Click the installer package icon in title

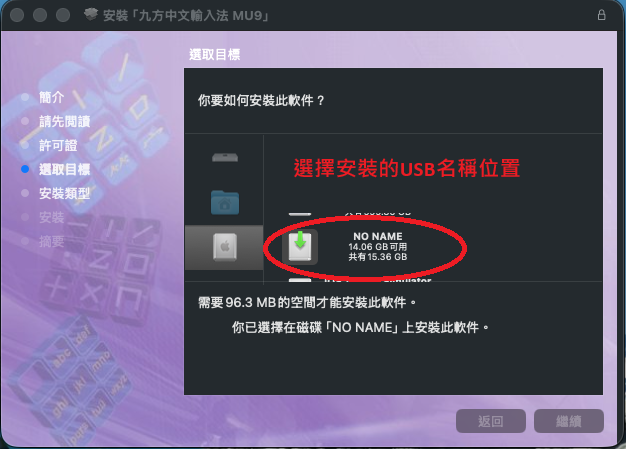pyautogui.click(x=91, y=15)
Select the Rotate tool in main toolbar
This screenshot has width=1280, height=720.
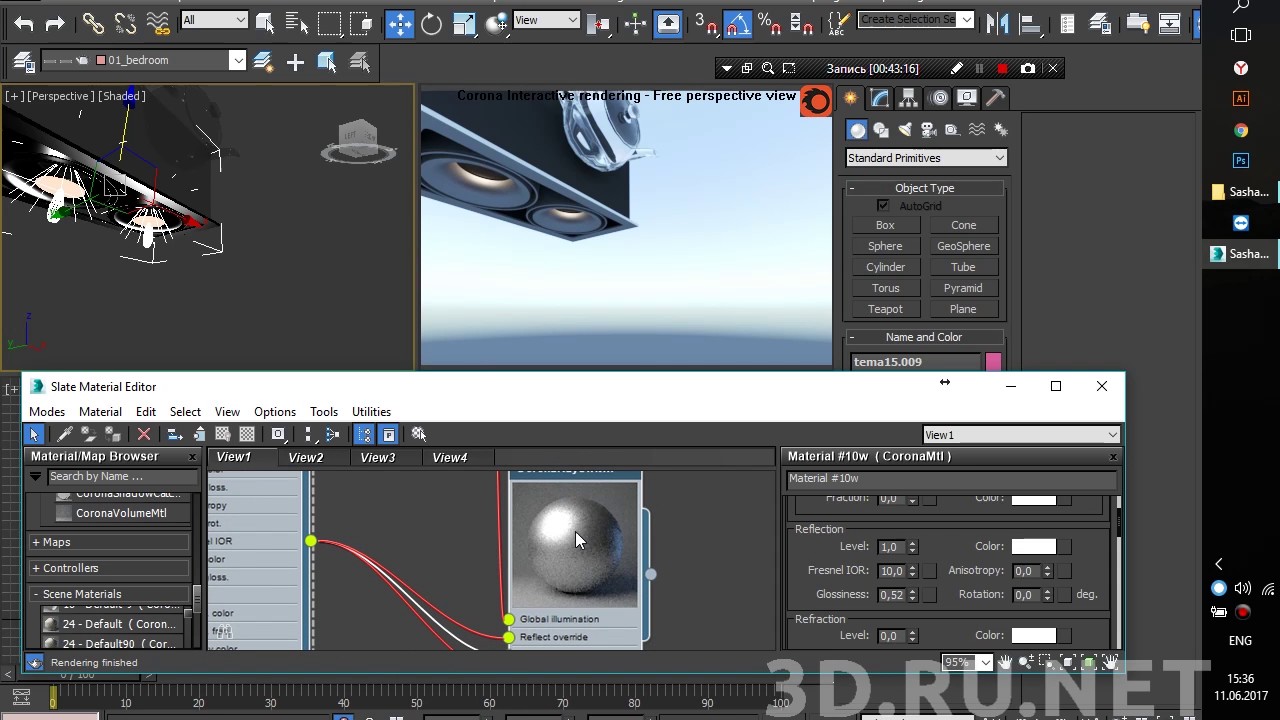[x=431, y=24]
******
*Aim of the exercise*: Leave out the pictures and return the rest of the records exactly.

*Response box*:
Click the installer package icon in title

pyautogui.click(x=91, y=15)
Select the Rotate tool in main toolbar
This screenshot has width=1280, height=720.
[x=431, y=24]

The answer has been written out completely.